§ **Brief**
Convert the lines from the one with "Task: Click in" up to and including the one with "Action: pyautogui.click(x=1077, y=476)" into a JSON list of strings, one string per line, skipping blank lines. Leave the pictures out of the answer.

§ **Items**
*****
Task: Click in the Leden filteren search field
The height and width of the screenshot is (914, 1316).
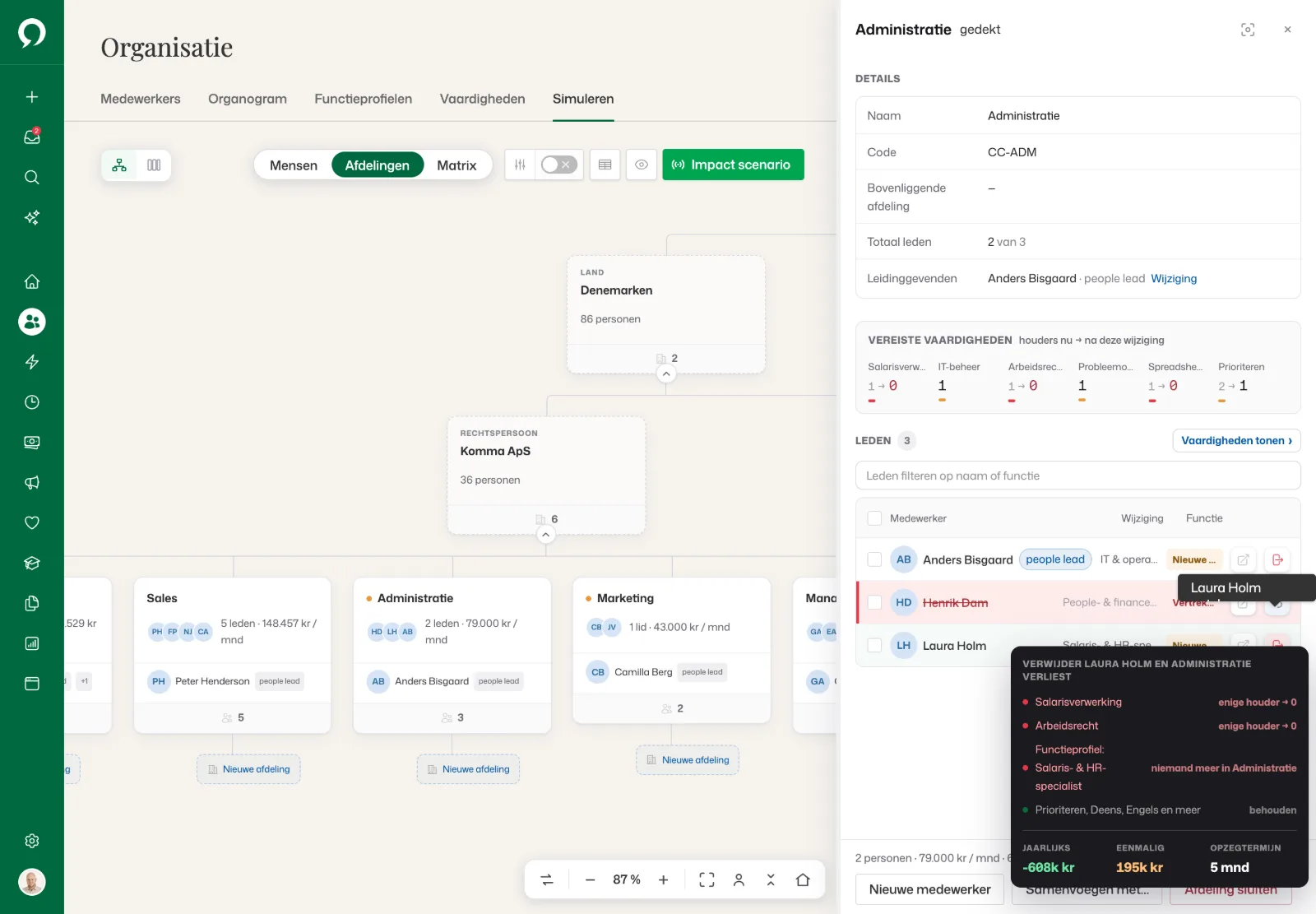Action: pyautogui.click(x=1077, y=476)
*****
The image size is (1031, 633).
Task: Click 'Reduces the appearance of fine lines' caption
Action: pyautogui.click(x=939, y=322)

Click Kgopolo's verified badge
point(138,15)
*****
§ **Final answer**
[
  "Task: Click in the Leden filteren search field",
  "The height and width of the screenshot is (914, 1316).",
  "Action: pyautogui.click(x=1077, y=476)"
]